La natura collettiva del bene ambientale ne giustifica una tutela anticipata

La Cassazione ripercorre la normativa in tema di emissioni e tutela ambientale

con la sentenza n. 34517/17 depositata il 14 luglio. Il caso. Il GUP condannava l’imputato alla pena di 600 euro di ammenda per il reato di cui all’art. 279, comma 2, d.lgs. n. 152/06, per aver violato le prescrizioni che imponevano di comunicare la data di riavvio dell’impianto di sansificio, di cui era amministratore unico. Avverso tale pronuncia l’imputato proponeva Appello, ma essendo l’impugnazione inammissibile in Appello, veniva convertita in ricorso per Cassazione ai sensi dell’art. 568, comma 5, c.p.c Il ricorrente lamentava che la sola fuoriuscita di fumi dal camino dell’azienda non fosse indicativa del fatto che l’impianto fosse nuovamente in esercizio. Le emissioni atmosferiche. La Corte nel decidere sulla questione in esame ripercorre il quadro normativo in materia ambientale, affermando che l’art. 279, comma 2, d.lgs. n. 152/06 debba essere letto in posizione di continuità rispetto alla disciplina in materia di inquinamento atmosferico di cui all’art. 24, comma 4, d.p.r. n. 203/88. La ratio del legislatore, nelle sopracitate norme, è quella, da una parte, di assicurare il rispetto dei valori limite di emissione e di qualità dell’aria e, dall’altra, di permettere alle autorità preposte un’efficace tutela dell’ambiente e della salute che l’espletamento di determinate attività può porre in pericolo.

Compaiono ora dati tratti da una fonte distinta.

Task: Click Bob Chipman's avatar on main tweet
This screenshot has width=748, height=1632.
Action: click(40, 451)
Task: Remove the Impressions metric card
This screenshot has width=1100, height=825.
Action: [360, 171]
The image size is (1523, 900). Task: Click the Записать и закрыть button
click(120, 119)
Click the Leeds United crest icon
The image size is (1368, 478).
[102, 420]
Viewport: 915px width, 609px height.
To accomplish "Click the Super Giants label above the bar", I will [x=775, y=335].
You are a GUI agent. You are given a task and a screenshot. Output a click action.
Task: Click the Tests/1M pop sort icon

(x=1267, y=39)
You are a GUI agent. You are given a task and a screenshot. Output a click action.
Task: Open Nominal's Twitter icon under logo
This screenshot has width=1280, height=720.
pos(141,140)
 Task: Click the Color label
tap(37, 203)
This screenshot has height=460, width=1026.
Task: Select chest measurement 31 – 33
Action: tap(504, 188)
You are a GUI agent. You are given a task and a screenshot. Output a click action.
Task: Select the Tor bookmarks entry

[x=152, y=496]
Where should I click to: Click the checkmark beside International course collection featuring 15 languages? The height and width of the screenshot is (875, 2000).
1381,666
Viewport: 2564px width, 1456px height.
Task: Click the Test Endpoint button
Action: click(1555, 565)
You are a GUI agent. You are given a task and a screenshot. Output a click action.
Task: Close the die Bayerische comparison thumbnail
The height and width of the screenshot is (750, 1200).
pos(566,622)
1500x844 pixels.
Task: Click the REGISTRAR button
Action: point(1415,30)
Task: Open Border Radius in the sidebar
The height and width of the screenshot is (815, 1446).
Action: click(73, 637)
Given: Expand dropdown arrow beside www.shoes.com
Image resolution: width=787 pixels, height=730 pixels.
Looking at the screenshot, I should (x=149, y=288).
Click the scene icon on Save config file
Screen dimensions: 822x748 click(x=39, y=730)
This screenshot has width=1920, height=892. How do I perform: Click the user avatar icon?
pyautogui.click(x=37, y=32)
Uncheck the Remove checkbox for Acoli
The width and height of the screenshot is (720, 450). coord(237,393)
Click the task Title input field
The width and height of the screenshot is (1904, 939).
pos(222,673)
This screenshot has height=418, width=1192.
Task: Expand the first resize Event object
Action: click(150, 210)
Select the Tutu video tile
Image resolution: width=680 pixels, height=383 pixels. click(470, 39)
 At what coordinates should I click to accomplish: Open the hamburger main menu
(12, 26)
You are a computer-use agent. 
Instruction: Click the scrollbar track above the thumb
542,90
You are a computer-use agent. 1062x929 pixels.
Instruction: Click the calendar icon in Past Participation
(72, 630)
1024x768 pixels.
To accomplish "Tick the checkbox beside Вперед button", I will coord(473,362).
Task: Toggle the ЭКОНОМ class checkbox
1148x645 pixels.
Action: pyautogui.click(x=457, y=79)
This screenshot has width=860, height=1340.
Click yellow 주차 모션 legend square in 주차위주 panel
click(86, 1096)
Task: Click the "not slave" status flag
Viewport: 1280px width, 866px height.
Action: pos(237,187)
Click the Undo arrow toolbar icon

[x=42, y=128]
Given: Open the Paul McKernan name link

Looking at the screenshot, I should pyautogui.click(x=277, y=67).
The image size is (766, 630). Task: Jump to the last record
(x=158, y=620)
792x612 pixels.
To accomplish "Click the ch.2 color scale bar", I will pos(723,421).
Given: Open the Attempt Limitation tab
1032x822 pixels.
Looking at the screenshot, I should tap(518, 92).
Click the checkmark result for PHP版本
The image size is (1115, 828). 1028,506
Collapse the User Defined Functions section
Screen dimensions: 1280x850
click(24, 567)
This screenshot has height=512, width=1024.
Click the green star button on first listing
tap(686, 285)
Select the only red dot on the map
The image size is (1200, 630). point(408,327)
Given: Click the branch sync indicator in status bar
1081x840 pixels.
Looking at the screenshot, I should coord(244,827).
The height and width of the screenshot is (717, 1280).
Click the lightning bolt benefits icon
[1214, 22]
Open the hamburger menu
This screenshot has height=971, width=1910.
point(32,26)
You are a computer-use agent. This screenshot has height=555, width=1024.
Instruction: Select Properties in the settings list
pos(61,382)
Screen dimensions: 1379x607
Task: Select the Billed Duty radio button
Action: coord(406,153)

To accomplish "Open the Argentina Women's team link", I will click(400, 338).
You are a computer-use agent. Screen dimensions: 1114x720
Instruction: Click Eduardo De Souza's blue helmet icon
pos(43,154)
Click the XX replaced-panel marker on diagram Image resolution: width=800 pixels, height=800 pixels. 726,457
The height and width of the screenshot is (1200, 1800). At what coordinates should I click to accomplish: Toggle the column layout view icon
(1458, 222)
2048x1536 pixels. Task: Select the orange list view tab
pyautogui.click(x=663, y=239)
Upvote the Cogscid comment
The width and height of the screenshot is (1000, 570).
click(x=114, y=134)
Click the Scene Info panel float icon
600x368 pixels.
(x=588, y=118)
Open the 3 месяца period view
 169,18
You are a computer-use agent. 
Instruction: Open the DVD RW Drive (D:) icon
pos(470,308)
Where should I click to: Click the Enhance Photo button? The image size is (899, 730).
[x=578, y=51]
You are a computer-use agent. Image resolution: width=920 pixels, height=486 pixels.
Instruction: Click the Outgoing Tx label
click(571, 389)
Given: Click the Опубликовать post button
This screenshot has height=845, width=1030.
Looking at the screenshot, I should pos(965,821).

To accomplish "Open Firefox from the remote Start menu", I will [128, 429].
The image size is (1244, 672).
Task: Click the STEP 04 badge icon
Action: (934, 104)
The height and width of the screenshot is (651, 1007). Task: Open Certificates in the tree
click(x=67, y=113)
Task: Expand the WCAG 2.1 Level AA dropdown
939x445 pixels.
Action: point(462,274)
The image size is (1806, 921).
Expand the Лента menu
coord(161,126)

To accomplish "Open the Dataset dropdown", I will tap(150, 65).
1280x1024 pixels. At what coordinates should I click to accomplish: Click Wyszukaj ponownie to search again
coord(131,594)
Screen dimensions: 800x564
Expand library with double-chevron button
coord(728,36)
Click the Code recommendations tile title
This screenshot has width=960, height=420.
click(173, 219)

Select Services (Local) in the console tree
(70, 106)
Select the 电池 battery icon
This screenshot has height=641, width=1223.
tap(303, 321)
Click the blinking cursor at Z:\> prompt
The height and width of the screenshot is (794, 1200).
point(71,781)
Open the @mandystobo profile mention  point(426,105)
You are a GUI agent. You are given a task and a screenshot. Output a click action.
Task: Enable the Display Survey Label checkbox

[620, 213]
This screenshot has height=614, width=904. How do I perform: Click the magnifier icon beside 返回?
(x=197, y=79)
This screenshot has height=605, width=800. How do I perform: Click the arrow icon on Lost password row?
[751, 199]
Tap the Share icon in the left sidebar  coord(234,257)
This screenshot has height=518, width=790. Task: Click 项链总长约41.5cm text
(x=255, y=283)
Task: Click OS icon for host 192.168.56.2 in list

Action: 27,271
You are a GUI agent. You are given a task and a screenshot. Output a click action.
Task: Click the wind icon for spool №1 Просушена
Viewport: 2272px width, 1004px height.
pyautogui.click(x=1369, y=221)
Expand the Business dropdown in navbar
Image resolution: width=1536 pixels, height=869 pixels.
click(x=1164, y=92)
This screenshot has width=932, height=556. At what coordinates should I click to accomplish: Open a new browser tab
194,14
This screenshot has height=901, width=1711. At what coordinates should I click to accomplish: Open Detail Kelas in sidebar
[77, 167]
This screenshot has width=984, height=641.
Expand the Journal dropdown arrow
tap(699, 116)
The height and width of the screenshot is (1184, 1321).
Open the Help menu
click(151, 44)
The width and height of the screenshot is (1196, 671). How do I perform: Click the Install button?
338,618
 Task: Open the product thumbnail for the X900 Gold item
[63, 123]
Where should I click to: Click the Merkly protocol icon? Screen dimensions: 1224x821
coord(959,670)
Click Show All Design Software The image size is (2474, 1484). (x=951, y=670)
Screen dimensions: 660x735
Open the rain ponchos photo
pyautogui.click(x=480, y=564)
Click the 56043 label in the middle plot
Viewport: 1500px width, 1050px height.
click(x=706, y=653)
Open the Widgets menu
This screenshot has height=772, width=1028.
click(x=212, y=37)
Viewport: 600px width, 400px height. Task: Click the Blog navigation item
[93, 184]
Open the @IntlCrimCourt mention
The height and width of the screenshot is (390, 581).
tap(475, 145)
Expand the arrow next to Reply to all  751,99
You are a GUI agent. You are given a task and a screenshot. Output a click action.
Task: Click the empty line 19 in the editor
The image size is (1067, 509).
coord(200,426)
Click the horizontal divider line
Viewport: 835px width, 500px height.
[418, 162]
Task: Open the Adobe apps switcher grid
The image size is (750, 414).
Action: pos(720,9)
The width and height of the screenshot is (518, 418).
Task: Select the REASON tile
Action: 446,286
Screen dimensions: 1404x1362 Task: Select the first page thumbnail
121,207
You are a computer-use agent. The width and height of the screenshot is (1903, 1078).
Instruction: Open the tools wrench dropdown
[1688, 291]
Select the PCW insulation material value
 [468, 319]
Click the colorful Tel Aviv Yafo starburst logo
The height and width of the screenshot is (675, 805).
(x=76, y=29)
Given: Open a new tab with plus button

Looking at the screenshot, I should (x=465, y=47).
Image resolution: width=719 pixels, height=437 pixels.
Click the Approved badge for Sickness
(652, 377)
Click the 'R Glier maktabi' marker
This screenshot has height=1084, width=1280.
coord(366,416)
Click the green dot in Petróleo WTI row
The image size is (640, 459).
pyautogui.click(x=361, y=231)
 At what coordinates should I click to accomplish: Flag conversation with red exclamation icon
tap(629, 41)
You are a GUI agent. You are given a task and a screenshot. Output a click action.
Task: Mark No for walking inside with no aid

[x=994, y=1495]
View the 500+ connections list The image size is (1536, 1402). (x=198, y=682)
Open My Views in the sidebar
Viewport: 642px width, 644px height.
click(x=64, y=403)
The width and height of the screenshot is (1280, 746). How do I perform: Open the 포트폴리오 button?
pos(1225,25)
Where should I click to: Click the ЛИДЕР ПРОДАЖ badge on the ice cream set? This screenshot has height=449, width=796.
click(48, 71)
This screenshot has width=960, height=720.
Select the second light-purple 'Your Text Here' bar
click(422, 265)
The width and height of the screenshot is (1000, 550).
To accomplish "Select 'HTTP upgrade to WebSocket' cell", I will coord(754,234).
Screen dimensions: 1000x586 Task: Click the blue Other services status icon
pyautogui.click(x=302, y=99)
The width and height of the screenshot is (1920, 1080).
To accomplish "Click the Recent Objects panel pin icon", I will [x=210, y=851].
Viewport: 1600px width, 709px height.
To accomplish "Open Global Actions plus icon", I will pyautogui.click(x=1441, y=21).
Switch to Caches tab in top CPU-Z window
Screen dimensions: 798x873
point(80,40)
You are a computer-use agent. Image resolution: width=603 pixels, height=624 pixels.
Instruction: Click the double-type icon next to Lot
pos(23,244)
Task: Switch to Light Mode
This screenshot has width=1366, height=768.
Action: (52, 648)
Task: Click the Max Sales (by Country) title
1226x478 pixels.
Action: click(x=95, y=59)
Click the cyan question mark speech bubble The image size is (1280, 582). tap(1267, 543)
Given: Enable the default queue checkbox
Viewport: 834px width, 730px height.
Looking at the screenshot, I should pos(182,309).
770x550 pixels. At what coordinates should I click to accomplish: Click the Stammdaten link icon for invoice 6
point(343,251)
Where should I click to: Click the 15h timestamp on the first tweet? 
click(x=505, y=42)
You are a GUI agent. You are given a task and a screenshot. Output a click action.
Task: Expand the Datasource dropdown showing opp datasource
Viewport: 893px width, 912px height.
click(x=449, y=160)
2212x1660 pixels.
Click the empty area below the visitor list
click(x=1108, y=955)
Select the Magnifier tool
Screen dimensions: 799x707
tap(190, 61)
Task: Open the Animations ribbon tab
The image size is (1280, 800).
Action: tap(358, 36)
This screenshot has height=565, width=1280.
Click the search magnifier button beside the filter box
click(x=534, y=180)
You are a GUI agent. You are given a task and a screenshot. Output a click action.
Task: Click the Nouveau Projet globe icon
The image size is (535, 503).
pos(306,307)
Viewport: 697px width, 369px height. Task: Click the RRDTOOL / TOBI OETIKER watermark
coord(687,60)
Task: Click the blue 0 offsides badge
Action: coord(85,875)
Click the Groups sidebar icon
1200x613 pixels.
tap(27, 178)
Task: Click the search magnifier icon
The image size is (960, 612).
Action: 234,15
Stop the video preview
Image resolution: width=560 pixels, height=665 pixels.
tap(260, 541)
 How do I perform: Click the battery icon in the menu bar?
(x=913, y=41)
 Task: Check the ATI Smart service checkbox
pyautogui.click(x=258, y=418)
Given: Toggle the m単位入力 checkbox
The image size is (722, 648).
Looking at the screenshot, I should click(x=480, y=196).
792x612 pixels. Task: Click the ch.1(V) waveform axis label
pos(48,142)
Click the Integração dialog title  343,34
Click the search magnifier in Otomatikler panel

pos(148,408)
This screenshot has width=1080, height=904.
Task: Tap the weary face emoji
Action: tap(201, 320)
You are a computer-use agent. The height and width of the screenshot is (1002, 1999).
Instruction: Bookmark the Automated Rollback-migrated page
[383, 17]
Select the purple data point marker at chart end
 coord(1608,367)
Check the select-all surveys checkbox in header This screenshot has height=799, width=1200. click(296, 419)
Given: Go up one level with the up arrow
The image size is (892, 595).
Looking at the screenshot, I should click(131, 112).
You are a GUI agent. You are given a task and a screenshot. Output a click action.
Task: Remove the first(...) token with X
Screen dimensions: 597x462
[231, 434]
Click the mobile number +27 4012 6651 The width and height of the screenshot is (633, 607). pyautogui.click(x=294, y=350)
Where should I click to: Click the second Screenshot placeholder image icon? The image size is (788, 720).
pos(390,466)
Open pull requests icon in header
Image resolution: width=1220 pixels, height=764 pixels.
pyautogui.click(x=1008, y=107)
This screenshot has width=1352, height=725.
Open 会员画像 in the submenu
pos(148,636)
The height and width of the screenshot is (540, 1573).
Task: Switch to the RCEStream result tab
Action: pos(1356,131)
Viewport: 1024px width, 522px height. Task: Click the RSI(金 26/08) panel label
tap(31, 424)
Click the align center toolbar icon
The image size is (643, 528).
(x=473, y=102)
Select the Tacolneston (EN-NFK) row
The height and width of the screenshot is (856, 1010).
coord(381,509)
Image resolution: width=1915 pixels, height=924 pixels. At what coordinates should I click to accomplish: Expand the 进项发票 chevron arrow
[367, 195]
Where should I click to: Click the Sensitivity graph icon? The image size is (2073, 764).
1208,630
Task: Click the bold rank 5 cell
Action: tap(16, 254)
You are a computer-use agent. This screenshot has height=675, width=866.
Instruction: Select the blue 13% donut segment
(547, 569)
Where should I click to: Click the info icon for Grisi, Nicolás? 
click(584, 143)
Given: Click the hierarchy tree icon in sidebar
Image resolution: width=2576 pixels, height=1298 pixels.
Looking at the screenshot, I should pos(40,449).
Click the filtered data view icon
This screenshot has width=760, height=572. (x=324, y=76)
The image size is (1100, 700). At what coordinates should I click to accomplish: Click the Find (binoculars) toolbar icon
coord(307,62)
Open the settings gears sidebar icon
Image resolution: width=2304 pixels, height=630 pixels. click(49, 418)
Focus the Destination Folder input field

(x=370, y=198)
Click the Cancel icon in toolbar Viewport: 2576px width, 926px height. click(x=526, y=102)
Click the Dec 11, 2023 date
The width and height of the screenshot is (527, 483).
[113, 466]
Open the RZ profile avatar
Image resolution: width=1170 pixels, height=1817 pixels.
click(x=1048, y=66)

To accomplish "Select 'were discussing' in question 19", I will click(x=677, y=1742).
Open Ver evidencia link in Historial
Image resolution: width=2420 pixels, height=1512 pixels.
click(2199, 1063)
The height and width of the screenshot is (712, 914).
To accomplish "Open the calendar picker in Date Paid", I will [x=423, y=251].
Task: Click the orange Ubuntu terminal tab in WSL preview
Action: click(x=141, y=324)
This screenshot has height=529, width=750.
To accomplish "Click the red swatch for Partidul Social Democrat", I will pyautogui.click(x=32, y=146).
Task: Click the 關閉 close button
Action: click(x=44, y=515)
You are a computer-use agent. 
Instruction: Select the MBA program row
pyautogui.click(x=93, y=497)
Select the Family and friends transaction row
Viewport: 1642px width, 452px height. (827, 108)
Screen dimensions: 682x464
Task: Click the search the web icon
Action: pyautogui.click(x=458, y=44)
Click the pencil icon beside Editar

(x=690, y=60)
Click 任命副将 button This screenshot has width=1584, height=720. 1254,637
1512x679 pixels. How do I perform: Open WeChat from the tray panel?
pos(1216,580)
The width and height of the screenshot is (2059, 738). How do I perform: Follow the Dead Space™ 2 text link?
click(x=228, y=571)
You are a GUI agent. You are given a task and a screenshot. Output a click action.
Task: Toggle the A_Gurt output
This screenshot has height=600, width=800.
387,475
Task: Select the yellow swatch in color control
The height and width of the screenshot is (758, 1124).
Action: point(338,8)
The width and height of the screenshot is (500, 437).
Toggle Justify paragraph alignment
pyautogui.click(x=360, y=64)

Così facendo si raggiunge una tutela anticipata del bene ambientale giustificata dalla natura collettiva dell’interesse in esame, tale tutela si realizza, infatti, con il presidio della sanzione penale, non soltanto rispetto alle condotte direttamente offensive del bene in questione, ma anche rispetto ai dispositivi di controllo amministrativo, finalizzati al monitoraggio, al contenimento ed alla regolamentazione delle situazioni potenzialmente causative di fenomeni inquinanti . In tale ottica l’obbligo di comunicazione della data di ripristino e di riavvio degli impianti, nel caso di specie, era evidentemente volto a consentirne il controllo delle condizioni di operatività dell’impianto e quindi al raggiungimento di finalità di prevenzione e contenimento dell’inquinamento. Per questi motivi la Cassazione dichiara il ricorso inammissibile.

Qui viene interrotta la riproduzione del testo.